In FLSmidth Ltd. v. The Queen, 2013 FCA 160, the Federal Court of Appeal (FCA) denied a foreign tax deduction under s. 20(12) in the context of a cross-border financing arrangement commonly known as a tower structure. The narrow issue arose within a fairly complex arrangement, which may be summarized as follows:

  • the taxpayer (Canco) formed a US partnership (the US LP), which borrowed money and subscribed for all the shares of a Canadian unlimited liability company (the NSULC);
  • the NSULC used these funds to subscribe for all the shares of a US limited liability company (the LLC);
  • the LLC lent these funds to a company in Canco’s US group (US Co), which used the funds to acquire other US companies; and
  • going forward, US Co paid interest to the LLC, the LLC paid dividends to the NSULC, the NSULC paid dividends to the US LP, and the US LP used some of these funds to pay interest on its borrowed money.

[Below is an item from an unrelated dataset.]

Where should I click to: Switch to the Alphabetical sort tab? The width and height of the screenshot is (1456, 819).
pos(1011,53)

Further, each of the LLC, the NSULC, and the US LP were hybrid entities, in the sense they were treated differently for Canadian and US tax purposes. That is:

  • the LLC and the NSULC were respected as corporations for Canadian tax purposes, but were completely ignored (as disregarded entities) for US tax purposes;
  • the US LP was treated as a corporation for US tax purposes, but was respected as a partnership for Canadian tax purposes;
  • for US tax purposes, the US LP paid US tax on what was seen as (net) interest income earned on a loan made directly by the US LP to US Co; and
  • for Canadian tax purposes, the legal form was respected: the LLC earned interest income (active business income under s. 95(2)(a)(ii)), the NSULC received dividends from the LLC (deductible under s. 113(1)(a)), the US LP received dividend income from the NSULC and deducted interest paid on its borrowed money (s. 96 and s. 20(1)(c)), and Canco deducted under s. 112 the NSULC dividends received through the US LP.

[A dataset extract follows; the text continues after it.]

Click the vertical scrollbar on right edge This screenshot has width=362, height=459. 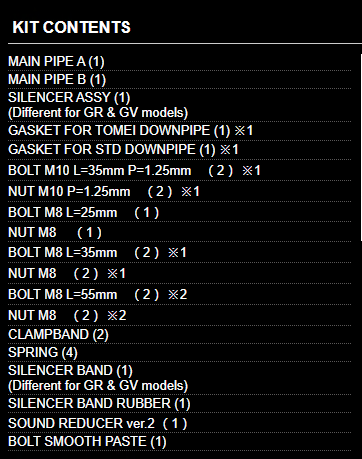pos(361,147)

Within the above context, the narrow Canadian tax question was whether the US tax paid by the US LP could be deducted under s. 20(12), in computing the US LP’s income under s. 96. The FCA said no. Two conditions had to be met under s. 20(12): first, the US tax had to be paid “in respect of” the US LP’s income from a business or property, and second, the US tax could not be seen as having been paid by Canco “in respect of” underlying dividends from the LLC. The FCA held that whether the phrase “in respect of” in s. 20(12) is construed narrowly or broadly, the appeal could not succeed (paragraph 45). If the phrase is construed narrowly, the first condition was not met because the US tax was not paid in respect of the US LP’s dividend income from the NSULC; rather, the US tax was paid by the US LP on its interest income (for US tax purposes) independent of any dividends from the NSLUC (paragraph 44). If the phrase “in respect of” is construed broadly, the second condition was not met because the US tax was reasonably regarded as having been paid by Canco (as a partner in the US LP) in respect of underlying dividends from the LLC (see paragraphs 34, 35, and 49). Either way, no deduction was available under s. 20(12).